**Aim of the task:** What is the number of lines below that hold "profile"? Answer with that number only.

**Extracted information:**
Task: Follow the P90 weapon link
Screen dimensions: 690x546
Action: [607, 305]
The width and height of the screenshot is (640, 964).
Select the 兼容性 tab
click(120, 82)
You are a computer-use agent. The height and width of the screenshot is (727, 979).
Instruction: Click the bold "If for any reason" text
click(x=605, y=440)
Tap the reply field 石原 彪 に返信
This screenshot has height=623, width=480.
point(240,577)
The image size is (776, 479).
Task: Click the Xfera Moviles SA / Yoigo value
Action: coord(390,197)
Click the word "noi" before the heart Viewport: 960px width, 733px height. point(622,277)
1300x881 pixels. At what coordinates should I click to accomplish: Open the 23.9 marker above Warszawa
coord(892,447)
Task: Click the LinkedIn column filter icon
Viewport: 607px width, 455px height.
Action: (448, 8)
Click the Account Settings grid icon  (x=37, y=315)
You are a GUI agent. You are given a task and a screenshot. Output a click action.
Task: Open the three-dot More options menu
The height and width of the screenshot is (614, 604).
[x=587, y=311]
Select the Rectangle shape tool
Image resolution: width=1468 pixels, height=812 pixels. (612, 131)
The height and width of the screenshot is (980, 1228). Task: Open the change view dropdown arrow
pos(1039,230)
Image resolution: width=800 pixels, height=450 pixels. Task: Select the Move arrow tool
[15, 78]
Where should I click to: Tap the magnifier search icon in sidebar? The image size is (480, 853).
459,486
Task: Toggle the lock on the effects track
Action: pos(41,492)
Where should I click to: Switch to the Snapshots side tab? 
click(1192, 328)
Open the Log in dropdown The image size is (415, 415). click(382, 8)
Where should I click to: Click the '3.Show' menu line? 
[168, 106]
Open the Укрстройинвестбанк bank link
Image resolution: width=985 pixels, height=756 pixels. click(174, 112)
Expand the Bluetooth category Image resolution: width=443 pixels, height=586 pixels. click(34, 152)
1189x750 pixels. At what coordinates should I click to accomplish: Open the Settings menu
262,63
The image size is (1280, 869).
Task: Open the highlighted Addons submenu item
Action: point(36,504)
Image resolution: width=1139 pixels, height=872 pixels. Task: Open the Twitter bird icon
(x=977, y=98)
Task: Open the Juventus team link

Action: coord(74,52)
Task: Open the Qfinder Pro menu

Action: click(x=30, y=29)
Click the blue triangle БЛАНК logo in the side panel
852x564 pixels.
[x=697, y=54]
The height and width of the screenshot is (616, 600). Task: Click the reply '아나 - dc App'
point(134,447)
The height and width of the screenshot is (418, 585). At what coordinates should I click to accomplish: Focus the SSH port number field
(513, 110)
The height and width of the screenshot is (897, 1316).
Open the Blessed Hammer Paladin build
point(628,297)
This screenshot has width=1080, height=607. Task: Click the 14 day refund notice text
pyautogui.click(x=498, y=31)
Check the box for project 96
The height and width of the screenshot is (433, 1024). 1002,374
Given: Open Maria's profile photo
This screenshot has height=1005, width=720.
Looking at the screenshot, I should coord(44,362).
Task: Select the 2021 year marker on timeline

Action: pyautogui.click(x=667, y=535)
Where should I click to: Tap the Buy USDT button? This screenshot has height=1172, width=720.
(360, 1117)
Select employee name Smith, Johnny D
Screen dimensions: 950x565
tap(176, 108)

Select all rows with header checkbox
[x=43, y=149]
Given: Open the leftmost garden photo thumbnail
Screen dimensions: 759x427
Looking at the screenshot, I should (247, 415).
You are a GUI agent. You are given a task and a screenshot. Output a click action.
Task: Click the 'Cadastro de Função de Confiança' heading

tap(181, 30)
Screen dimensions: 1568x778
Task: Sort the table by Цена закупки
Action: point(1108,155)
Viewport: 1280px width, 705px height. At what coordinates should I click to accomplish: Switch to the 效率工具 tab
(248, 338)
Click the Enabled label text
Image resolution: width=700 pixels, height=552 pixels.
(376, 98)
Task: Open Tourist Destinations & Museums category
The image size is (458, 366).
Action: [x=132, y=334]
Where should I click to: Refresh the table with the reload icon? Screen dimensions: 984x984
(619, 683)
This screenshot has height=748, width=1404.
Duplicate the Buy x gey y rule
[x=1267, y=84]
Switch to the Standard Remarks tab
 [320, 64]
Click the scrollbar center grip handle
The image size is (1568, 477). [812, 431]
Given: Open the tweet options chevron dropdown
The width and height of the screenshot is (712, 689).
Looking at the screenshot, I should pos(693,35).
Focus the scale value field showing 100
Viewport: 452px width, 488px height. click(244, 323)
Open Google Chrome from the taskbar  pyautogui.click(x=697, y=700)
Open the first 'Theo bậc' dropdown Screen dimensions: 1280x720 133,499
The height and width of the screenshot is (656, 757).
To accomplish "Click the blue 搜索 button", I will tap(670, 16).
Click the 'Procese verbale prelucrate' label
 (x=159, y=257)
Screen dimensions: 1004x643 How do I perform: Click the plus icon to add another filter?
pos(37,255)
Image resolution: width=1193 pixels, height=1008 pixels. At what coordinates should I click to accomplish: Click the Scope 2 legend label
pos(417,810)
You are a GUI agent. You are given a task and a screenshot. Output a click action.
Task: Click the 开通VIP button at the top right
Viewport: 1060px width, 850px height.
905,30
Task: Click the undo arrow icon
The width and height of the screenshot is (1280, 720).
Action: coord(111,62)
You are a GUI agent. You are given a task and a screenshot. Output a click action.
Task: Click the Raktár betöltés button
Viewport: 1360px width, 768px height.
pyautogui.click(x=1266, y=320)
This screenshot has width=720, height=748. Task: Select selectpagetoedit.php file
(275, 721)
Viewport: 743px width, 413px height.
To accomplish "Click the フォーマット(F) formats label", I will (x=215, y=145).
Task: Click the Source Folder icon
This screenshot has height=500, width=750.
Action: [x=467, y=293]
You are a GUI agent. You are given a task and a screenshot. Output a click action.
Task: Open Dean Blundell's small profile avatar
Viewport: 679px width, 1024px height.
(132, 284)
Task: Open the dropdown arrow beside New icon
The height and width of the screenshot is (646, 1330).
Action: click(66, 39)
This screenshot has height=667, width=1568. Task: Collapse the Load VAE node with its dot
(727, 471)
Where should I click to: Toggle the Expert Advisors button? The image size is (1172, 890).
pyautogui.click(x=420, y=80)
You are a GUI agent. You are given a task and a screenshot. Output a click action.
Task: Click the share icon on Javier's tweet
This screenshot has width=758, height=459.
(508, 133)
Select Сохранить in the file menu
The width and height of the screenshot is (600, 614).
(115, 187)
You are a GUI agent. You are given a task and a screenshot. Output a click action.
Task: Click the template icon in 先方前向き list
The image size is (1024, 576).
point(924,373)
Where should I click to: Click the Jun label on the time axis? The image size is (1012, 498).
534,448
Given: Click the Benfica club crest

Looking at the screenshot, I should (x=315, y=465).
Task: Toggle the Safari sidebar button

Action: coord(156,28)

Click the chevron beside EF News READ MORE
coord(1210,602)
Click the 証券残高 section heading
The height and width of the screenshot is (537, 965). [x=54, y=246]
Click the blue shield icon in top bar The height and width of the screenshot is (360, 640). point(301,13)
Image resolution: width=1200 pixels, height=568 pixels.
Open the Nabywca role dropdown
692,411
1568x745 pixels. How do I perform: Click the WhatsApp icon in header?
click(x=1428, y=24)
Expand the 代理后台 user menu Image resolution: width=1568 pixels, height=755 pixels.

**Solution to the problem:** 2